Every now and then I visit my favorite crypto website "Toby's Crypto site" at http://hem.passagen.se/tan01/ because there is a lot of good stuff on his pages. Especially the archives are interesting. Items like the one below are accompanied by pictures of the original papers. So, if you are interested in items like this, be sure to check Toby's website.

The following is an extract from "the Archives".

5-figure codes were the main cryptographic system used by the Soviet Navy in the Baltic Sea during WWII. Swedish signal intelligence intercepted the traffic on a regular basis, and made efforts to break the system. Just when the Swedish code breakers were beginning to get a grasp of the code in early January 1940, the Russians changed it. Despite this, the new code was cracked and the traffic readable by May 1940! The code was superenciphered with a so called additive, which was printed on a sheet - changed daily - having ten columns, and 30 rows with random 5-figure groups. Each row on the sheet was marked with a 3-figure number, and each column with a 2-figure number.

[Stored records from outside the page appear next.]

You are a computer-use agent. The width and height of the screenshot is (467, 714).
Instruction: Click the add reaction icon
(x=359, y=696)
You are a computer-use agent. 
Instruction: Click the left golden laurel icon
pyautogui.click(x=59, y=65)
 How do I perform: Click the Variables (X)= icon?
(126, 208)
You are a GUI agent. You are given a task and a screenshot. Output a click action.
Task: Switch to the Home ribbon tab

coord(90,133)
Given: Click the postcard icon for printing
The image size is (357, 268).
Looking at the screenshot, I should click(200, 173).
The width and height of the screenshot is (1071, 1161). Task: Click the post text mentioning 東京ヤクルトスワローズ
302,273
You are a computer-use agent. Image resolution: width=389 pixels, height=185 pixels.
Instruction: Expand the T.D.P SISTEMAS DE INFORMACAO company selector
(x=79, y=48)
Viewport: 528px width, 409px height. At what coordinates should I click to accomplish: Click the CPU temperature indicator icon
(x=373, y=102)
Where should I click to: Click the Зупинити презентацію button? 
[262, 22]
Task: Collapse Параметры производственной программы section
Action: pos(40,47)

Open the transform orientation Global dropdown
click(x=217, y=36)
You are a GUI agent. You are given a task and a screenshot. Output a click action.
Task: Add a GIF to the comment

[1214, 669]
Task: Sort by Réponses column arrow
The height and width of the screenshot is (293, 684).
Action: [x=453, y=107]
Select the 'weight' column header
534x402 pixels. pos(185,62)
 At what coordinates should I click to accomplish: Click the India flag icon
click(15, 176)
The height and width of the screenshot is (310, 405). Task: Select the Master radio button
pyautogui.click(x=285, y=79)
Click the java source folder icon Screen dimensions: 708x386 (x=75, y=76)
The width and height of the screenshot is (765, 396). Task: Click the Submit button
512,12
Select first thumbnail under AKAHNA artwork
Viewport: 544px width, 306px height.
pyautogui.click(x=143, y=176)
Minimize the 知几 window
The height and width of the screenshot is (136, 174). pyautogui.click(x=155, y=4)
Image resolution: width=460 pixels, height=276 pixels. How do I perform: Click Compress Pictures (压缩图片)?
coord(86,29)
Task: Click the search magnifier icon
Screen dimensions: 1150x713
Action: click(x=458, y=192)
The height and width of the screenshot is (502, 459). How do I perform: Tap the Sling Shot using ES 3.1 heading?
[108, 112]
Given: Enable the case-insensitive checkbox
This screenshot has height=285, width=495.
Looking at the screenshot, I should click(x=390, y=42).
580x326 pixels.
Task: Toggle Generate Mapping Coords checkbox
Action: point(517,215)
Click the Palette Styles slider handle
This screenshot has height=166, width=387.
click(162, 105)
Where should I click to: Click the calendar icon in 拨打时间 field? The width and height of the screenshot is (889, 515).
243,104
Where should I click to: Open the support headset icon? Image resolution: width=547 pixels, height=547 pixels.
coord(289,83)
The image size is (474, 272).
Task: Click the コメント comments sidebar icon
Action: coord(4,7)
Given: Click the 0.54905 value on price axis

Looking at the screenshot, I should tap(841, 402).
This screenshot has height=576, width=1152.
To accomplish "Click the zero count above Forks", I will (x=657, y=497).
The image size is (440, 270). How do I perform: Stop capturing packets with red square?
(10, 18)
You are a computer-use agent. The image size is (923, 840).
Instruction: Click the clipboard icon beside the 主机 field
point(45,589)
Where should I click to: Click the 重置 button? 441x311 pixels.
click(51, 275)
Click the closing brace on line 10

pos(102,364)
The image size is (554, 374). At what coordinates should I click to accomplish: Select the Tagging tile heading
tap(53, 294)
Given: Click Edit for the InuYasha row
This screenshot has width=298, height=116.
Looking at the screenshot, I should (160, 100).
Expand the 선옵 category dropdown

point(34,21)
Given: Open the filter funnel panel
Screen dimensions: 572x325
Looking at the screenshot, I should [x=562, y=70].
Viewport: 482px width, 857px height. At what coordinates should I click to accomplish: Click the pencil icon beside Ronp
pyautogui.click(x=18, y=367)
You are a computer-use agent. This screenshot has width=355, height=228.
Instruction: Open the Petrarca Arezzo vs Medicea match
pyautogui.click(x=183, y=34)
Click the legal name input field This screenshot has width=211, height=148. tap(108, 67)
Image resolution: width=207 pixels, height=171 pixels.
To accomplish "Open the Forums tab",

The first few rows of a sheet could look something like this:

  04 09 15 29 33 50 58 64 82 96
017 58201 10035 57184 00472 33727 18483 10622 37310 74512 23295
023 67844 98944 84216 17402 90246 19774 97823 98151 73785 04471
027 44380 53478 05713 75739 48921 60935 99042 63856 02744 43826

 

The code clerk chose a group on the sheet at random as starting point, and formed a 5-figure indicator group by combining the 3-figure row number with the 2-figure column number. Using the mock-sheet above, and starting on row two, column two, would result in the indicator group 02309. This group was later hidden in the final telegram. Starting at the group chosen on the sheet (=98944 following the example), the clerk then proceeded to write out one group from the sheet under each group he had looked up in the code book when doing the basic encoding of the plaintext. Then the groups were added together, figure by figure, using non-carrying addition ignoring the "tens" (i.e. 8+4 equals 2, not 12), the result of this operation being the final cryptogram. Let's say our first group from the code book is 82697 meaning Warship "Karl Marx". Adding 98944 to this group by non-carrying addition would result in 70531.

The system was further complicated in March 1941 by performing a double superencipherment. The code clerk chose two, different starting points in the series on the sheet, and thus two numbers were added to each code group. This posed a formidable obstacle to cryptanalysis, and the new system was not broken until June 1942, more than a year later.